🤖 AI Summary
This work addresses the challenge of accurately matching ground-truth damage locations in offline analysis of terminal optical element inspection images from high-power laser systems, where numerous pseudo-damage artifacts closely resemble real defects. To tackle this issue, the authors propose a confidence-feedback weighted graph matching network that operates solely on damage centroid coordinates. The method iteratively estimates node matching confidence and feeds it back as reliability weights during edge feature aggregation, thereby effectively suppressing interference propagation from spurious points. Geometric consistency constraints are integrated to rectify falsely confident matches, while a hard negative mining loss enhances discrimination among structurally similar damage instances. Evaluated on the Complex-Scene dataset, the approach achieves a matching F1 score of 96.36%, demonstrating significantly improved robustness and efficiency.
📝 Abstract
Online inspection images of final optics in high-power laser facilities contain pseudo-damage sites that closely resemble true damage sites. Determining the authenticity of online-detected sites is therefore difficult and requires accurate matching to offline ground-truth sites. However, this matching remains highly challenging due to limited match-discriminative features, local geometric distortions, and numerous distractor sites. Existing matching models mainly suppress distractors implicitly through loss-function supervision. We propose a confidence-feedback-weighted graph matching network that requires only damage-site centroid coordinates as input.

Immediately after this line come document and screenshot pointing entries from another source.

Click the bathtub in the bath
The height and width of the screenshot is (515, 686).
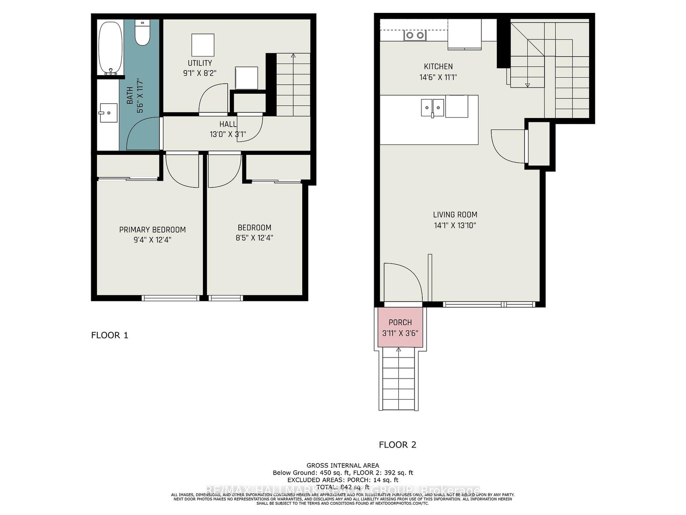click(x=111, y=48)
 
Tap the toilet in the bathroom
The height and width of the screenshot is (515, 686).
click(x=142, y=33)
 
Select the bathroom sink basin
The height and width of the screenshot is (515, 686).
click(x=107, y=113)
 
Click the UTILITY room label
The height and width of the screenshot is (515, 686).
click(x=200, y=63)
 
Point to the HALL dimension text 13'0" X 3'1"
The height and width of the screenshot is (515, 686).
click(x=228, y=134)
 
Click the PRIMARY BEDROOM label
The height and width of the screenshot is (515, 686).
click(x=152, y=230)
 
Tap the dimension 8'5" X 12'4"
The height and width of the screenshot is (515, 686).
click(x=254, y=238)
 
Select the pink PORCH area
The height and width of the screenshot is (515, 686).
click(x=400, y=327)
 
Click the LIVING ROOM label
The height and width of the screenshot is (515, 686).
click(x=455, y=215)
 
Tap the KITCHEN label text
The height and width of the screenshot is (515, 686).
click(x=438, y=67)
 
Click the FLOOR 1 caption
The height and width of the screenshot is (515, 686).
click(x=110, y=335)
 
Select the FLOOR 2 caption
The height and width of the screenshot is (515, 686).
click(x=397, y=445)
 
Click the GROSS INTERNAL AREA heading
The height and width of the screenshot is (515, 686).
click(x=343, y=465)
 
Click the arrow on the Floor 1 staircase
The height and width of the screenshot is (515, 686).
click(x=293, y=56)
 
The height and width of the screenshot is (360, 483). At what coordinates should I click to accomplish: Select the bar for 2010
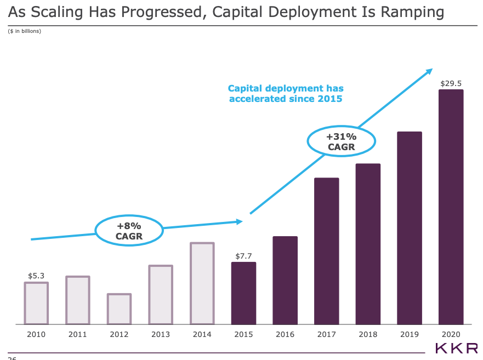click(36, 303)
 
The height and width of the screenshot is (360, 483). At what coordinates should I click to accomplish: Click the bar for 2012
click(119, 309)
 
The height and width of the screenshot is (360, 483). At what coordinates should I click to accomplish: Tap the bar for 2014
click(202, 283)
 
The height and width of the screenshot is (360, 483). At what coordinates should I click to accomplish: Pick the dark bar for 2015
click(243, 293)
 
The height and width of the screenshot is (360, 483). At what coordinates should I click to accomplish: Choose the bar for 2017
click(326, 251)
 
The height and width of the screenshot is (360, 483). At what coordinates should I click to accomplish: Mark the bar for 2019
click(409, 228)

It estimates node matchability confidence from each round of matching scores and feeds it back as a reliability weight to guide subsequent edge-feature aggregation, thereby suppressing distractor propagation and enhancing cross-graph discriminability. Within this framework, a geometric consistency constraint calibrates spurious high-confidence matchability estimates, while a hard-example mining loss improves discrimination between structurally similar sites. Experiments on our Complex-Scene dataset show that the proposed method achieves a matching F1-score of 96.36$\%$ with robust and efficient performance.